Homily of the Apostolic Nuncio Chapel of the Apostolic Nunciature New Delhi, on Easter Sunday, 1 Apr
Gospel: John: 20: 1-9
The day after the Sabbath, for Christians it is the first day of the new week, the beginning of the new time, the memorial day of the resurrection called "the day of the Lord".
Mary Magdalene, the woman present at the foot of the cross visits the sepulcher, early, while it was still dark. The lack of light it seems to prepare for the contrast the darkness - lack of faith and light - welcoming of the Gospel, of the resurrection.
The stone had been “taken away” from the tomb: the Greek verb is generic: the verb to "take away" recalls Jn 1:29: the Baptist points Jesus out as “Lamb who takes away the sin of the world". This stone, "taken away," from the sepulcher, reminds that death and sin have been "taken away" by the resurrection of Jesus. 
Mary Magdalene runs to those who share her love for Jesus and her suffering. She wants to share with them this final pain of the outrage committed against His body. We see how Peter and the "beloved disciple" and Mary Magdalene are characterized by a special love that unites them with Jesus: it is indeed reciprocal love that makes them capable of sensing the presence of the Jesus.

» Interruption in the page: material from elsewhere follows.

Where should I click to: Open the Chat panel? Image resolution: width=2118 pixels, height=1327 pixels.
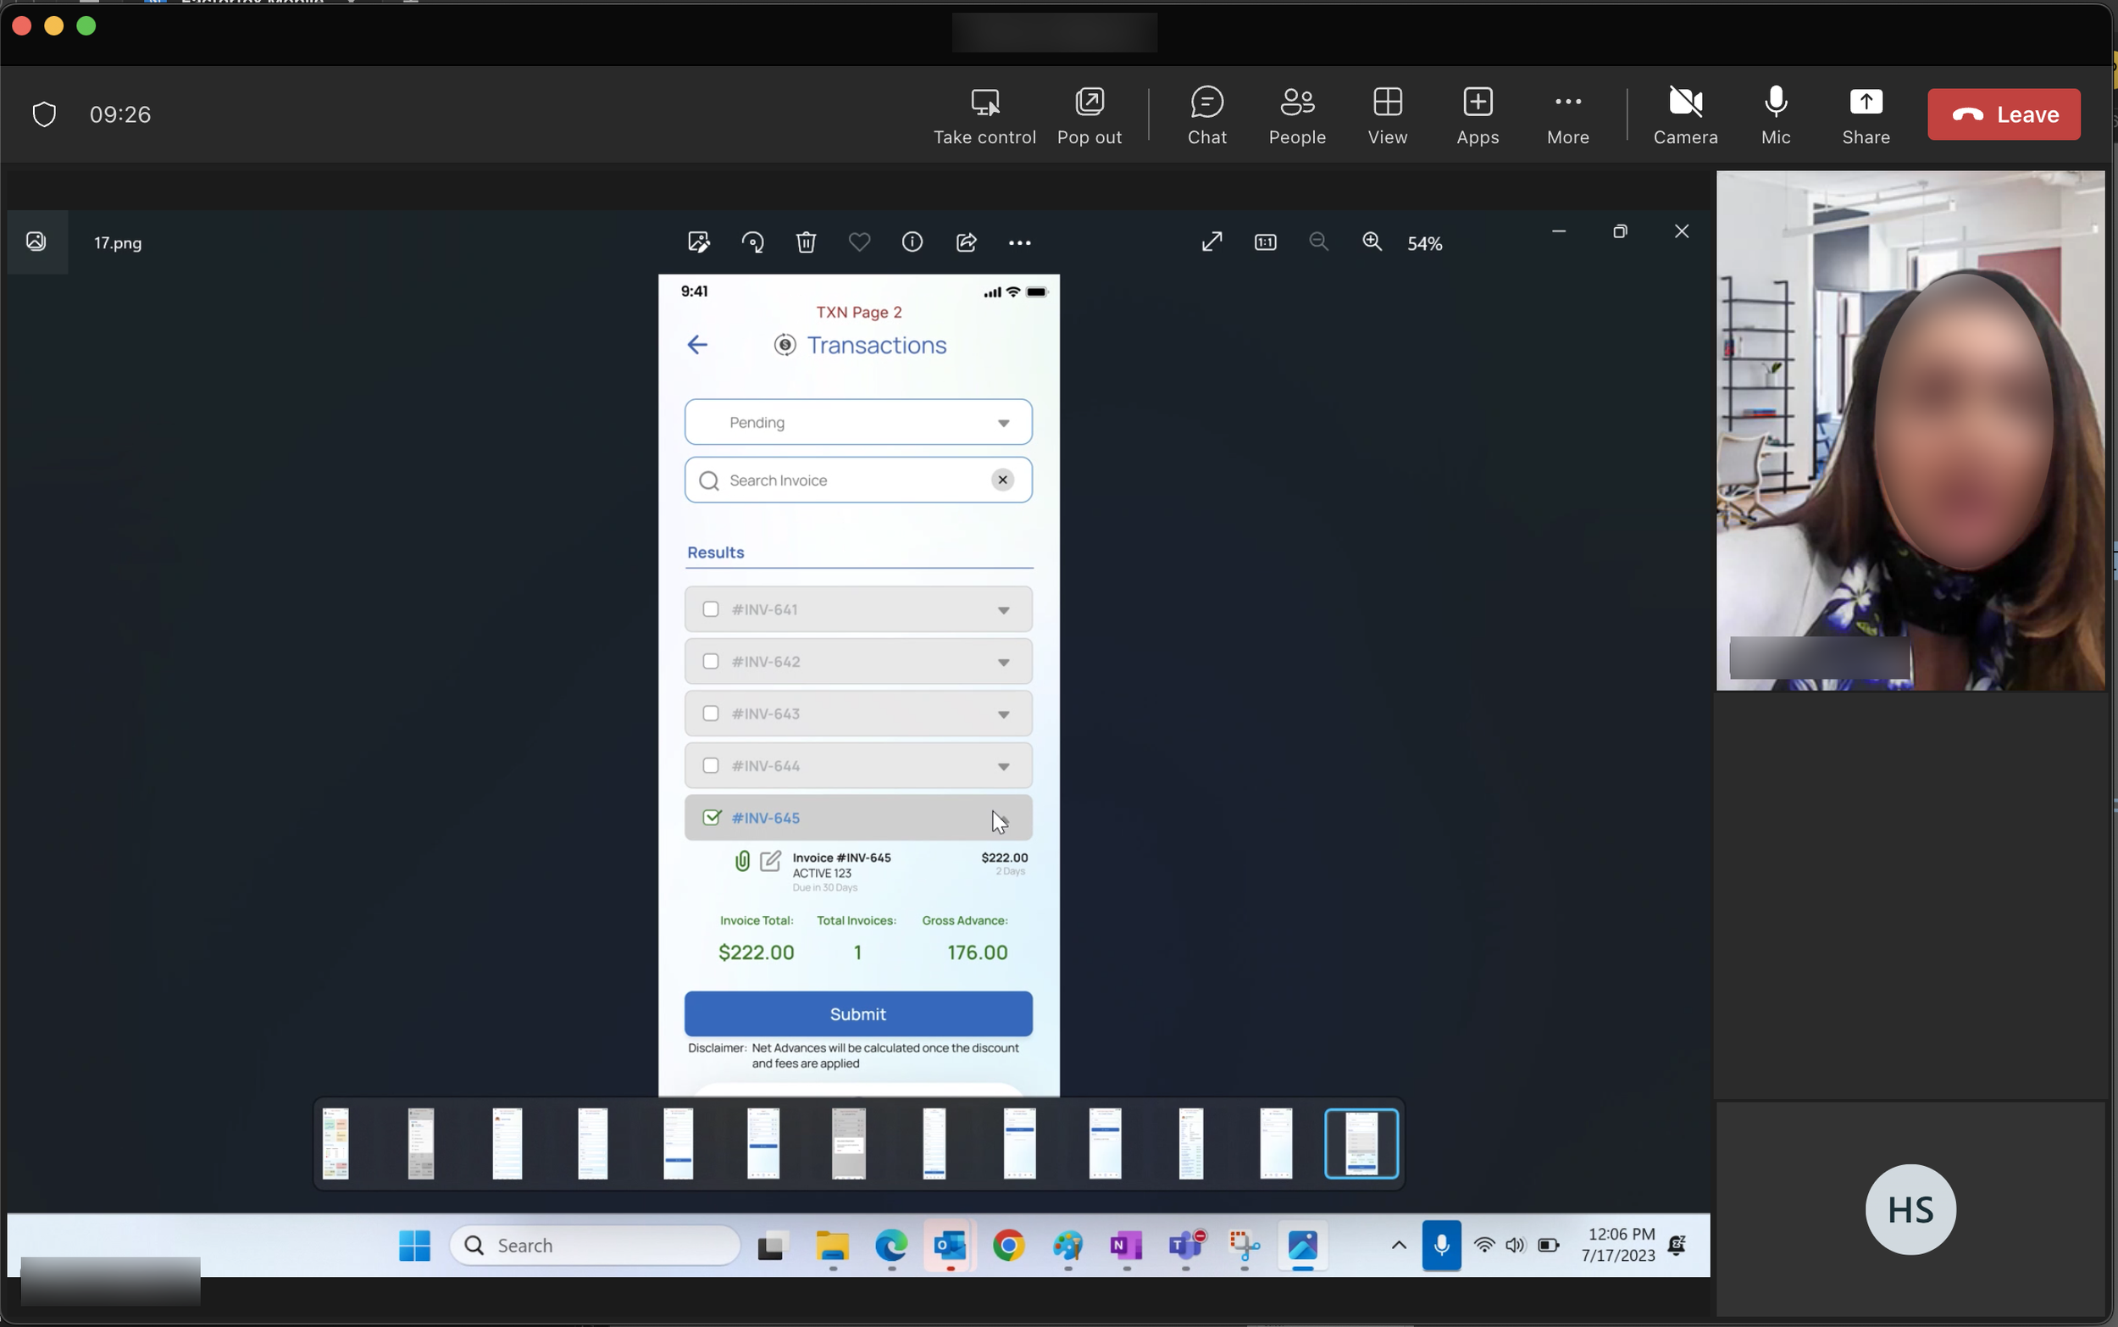click(1206, 114)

The other disciple, the one whom Jesus loved: is someone who appears in this Gospel and he appears at every decisive moment of the passion and of the resurrection. Since the fourth Gospel never speaks of John the apostle, and keeping in mind that this Gospel recounts details clearly known to an eyewitness, the "disciple" has been identified with John the apostle. 
“They have taken the Lord out of the tomb”, the title "Lord" implies an acknowledgement of divinity and evokes divine omnipotence. That is why this term was used by Christians for the risen Jesus. “We do not know where they have laid Him” and these words are implicit reference is to the words of Jesus Himself when He says that it is impossible to know where He was going.
“They both ran”, this shows the anxiety that these disciples were living through, and the fact that the "other disciple" stopped is more than just a gesture of respect towards someone older; it is the tacit acknowledgement that Peter, within the apostolic group, held a place of pre-eminence. It is, a sign of order in communion. 
Peter, crossing the entrance of the sepulchre, discovers the proof that no theft of the body took place: no thief would have wasted time to unfold the body, spread the cloths in an orderly fashion and then to roll up the napkin in a place by itself. 
Peter…saw…the other disciple…saw and believed: at the beginning of the story, Mary Magdalene also "saw". Although some translations use the same verb, the original Greek text uses three different verbs (theorein for Peter; blepein for the other disciple and Mary Magdalene; idein, here, for the other disciple), allowing us to understand that there is a growth in the spiritual depth of this "seeing" that, in fact, culminates in the faith.
Even for those who had lived close to Jesus, it was difficult to believe in Him. For them, as for us as well, the only gateway that allows us to cross the threshold of authentic faith is knowledge of the Scriptures in the light of the events of the resurrection.